Итак, если в первых двух строфах и есть что-нибудь загадочное, то это именно демонстративная простота и ясность; немногочисленные слова, преимущественно существительные, употреблены в прямом смысле, не только половики, но и окошко и речка звучат «по-домашнему». Параллелизм третьей и четвертой строк появляется и во второй строфе, и опять «не хватает» одного слова в последней строке по сравнению с предыдущей (в первой – мои, во второй – над речкой). Читатель уже ждал здесь неполного предложения, поскольку в стихотворении не нарушается чередование четырехстопного ямба в нечетных строках с трехстопным в четных.

Простота и размеренность первых строф обещает нечто очень важное и необычное в последней. Но на первый взгляд ожидание кажется обманутым: в третьей строфе тот же метр, такой же параллелизм в третьей и четвертой строках (а также в первой и второй), те же исключительно мужские рифмы, а рифмовка выглядит еще более простой, чем в первой строфе, – она опять единая, сквозная, притом возникает тавтологическая рифма реки – реки. Почти все слова третьей строфы уже встречались в первой или второй.

Однако не случайно четверостишие начинается с противительного союза но: важное и необычное, конечно, есть, и оно выступает ярче на уже привычном фоне. Прежде всего появляется в первой строке значительное я – единственный раз в этом стихотворении, а глагол, который сопровождает прямое появление героя, говорит не о действии, а об отказе: двукратное забуду звучит как клятва или заклинание, интонация становится торжественной, а знакомые слова, соединяясь в необычные сочетания день реки и ночь реки (эта необычность усиливается неожиданной тавтологической рифмой), утрачивают конкретность и определенность значений.

Конечно, можно ограничиться приблизительным истолкованием забуду о том, что за окном. Но здесь река – скорее всего синекдоха: называется часть вместо целого – природа, внешний мир, так что это еще и забуду о внешнем мире. Слово река рядом со словами день и ночь заставляет вспомнить устойчивое выражение течение времени (а также знаменитый державинский образ из его последнего стихотворения: Река времен в своем стремленьи // Уносит все дела людей. Обращение к строкам, написанным почти два века назад, не кажется искусственным хотя бы потому, что в звучании сосредоточенного повтора реки слышится торжественный императив старинного глагола. Получается, что герой говорит о забвении времени и пространства. Однако известная метафора перевернута: реки – определение, а не определяемое. Значит, есть еще иное время – другой день, кроме дня реки, другая ночь? О том, почему герой не живет по законам обычного мира, со всей решительностью и неожиданностью сказано в последних строках.
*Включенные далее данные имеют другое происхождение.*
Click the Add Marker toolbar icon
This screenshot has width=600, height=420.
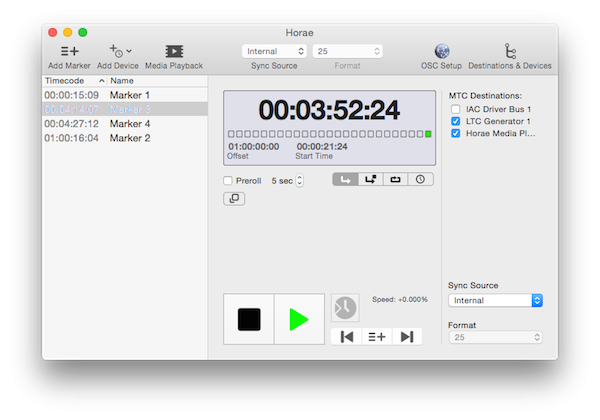[x=69, y=51]
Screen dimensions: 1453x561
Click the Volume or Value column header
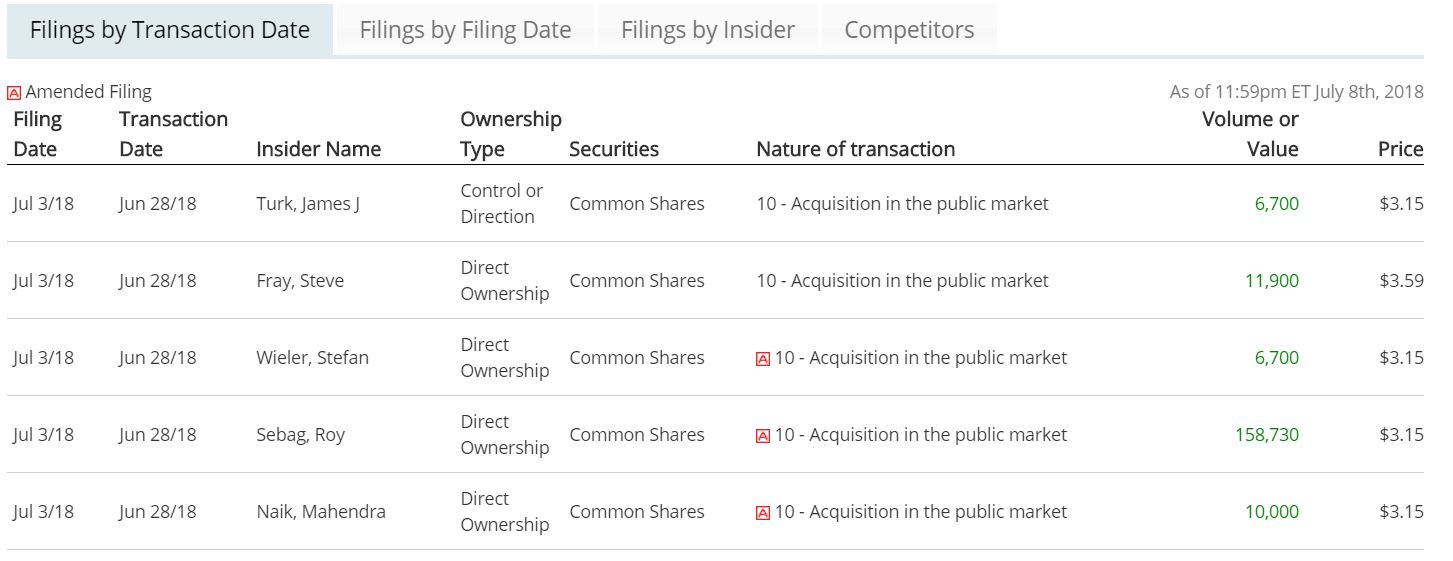(1250, 134)
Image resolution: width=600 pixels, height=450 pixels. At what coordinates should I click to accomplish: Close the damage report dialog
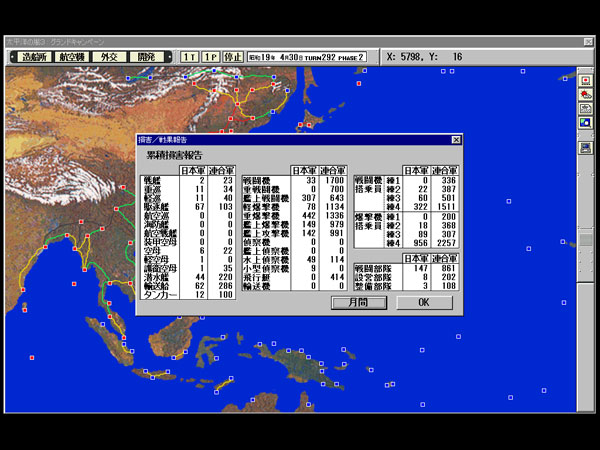[x=456, y=140]
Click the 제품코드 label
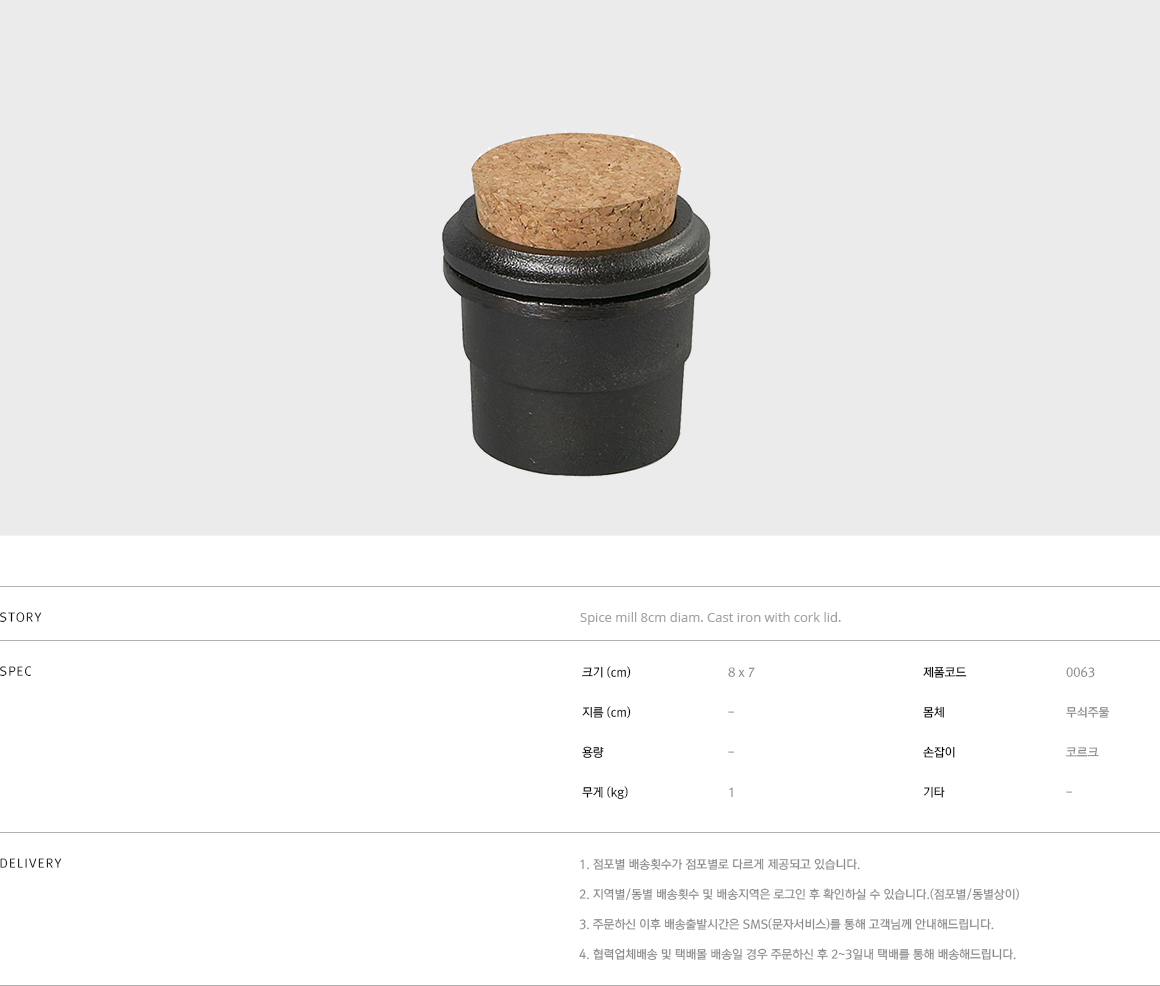 tap(944, 672)
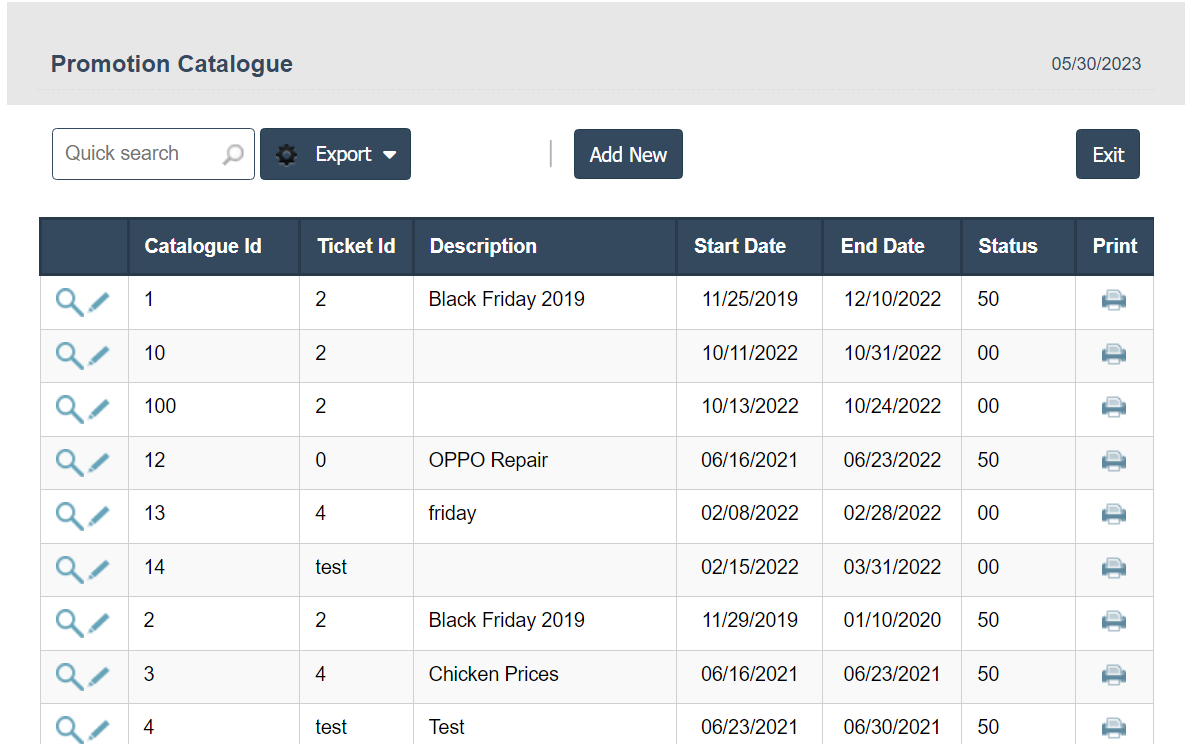Image resolution: width=1188 pixels, height=744 pixels.
Task: Click the pencil edit icon for catalogue 10
Action: click(x=98, y=355)
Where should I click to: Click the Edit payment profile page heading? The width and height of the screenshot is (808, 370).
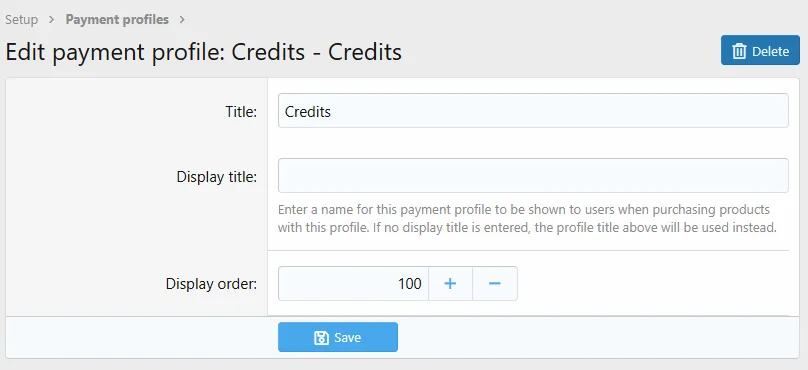pos(204,52)

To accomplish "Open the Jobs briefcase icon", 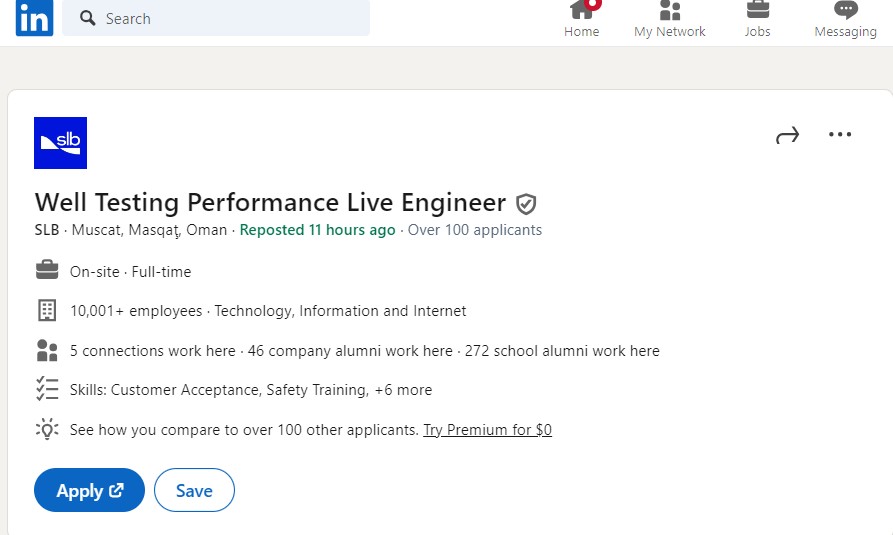I will click(x=757, y=10).
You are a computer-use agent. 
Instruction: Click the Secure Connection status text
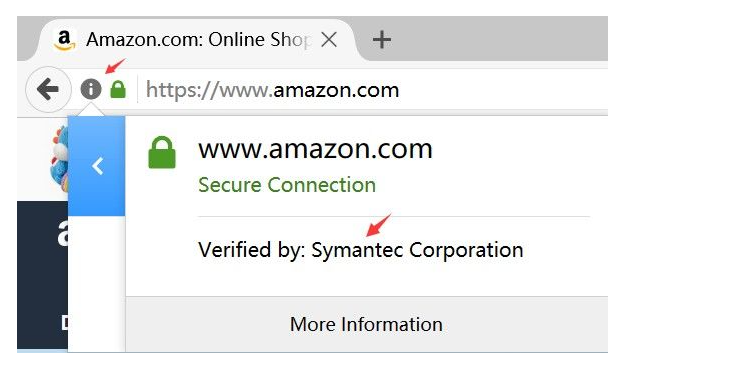[287, 185]

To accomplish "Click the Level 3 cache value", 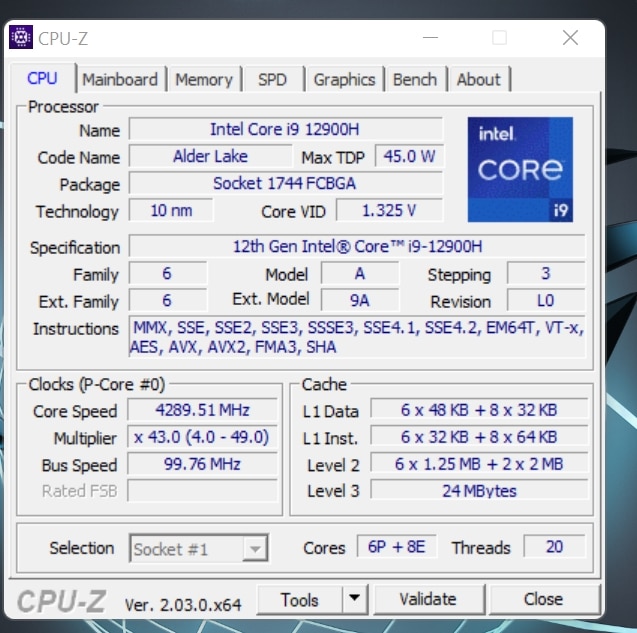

Жизнью героя стихотворения распоряжаются оживающие черновики и чистовики. Теперь из перечисляемых предметов окружающего мира, какими они представали в первой строфе, черновики и чистовики превращаются в некую властную силу, становятся символом творчества, которое подчиняет себе человека. Примечательно, что если в начале стихотворения черновики в соответствии с логикой названы перед чистовиками, то в конце порядок изменяется: именно незаконченная работа велит вставать герою; черновики – последнее слово стихотворения Рубцова. Таким образом, стихотворение кончается не забвением, не сном, но пробуждением – и мощным побуждением к продолжению дела.

Вопросы и задания для более подробного лингвистического анализа

1. Найдите в стихотворении местоимения и подумайте, как их употребление связано со смыслом стихотворения.

2. Найдите в стихотворении глаголы, заметьте, когда, в какой форме и в какой синтаксической роли они употреблены. Подтверждают ли ваши наблюдения сделанный вывод о строении стихотворения?

3. Как изменяется структура предложений от начала к концу стихотворения? Как это можно объяснить?

4. Можно ли сказать, что в стихотворении есть пары контекстуальных антонимов? Есть ли здесь противопоставления?

5. Как изменяется в стихотворении значение повторяющихся существительных?

6. Сравните стихотворение Н.Рубцова с началом стихотворения М.Ломоносова «Вечернее размышление о Божием величестве при случае великого северного сияния». Нет ли смысловой связи между этими произведениями?

7. Сравните стихотворение Н.Рубцова с «Осенью» А.Пушкина. Обратите особое внимание на заключительные строфы пушкинского стихотворения.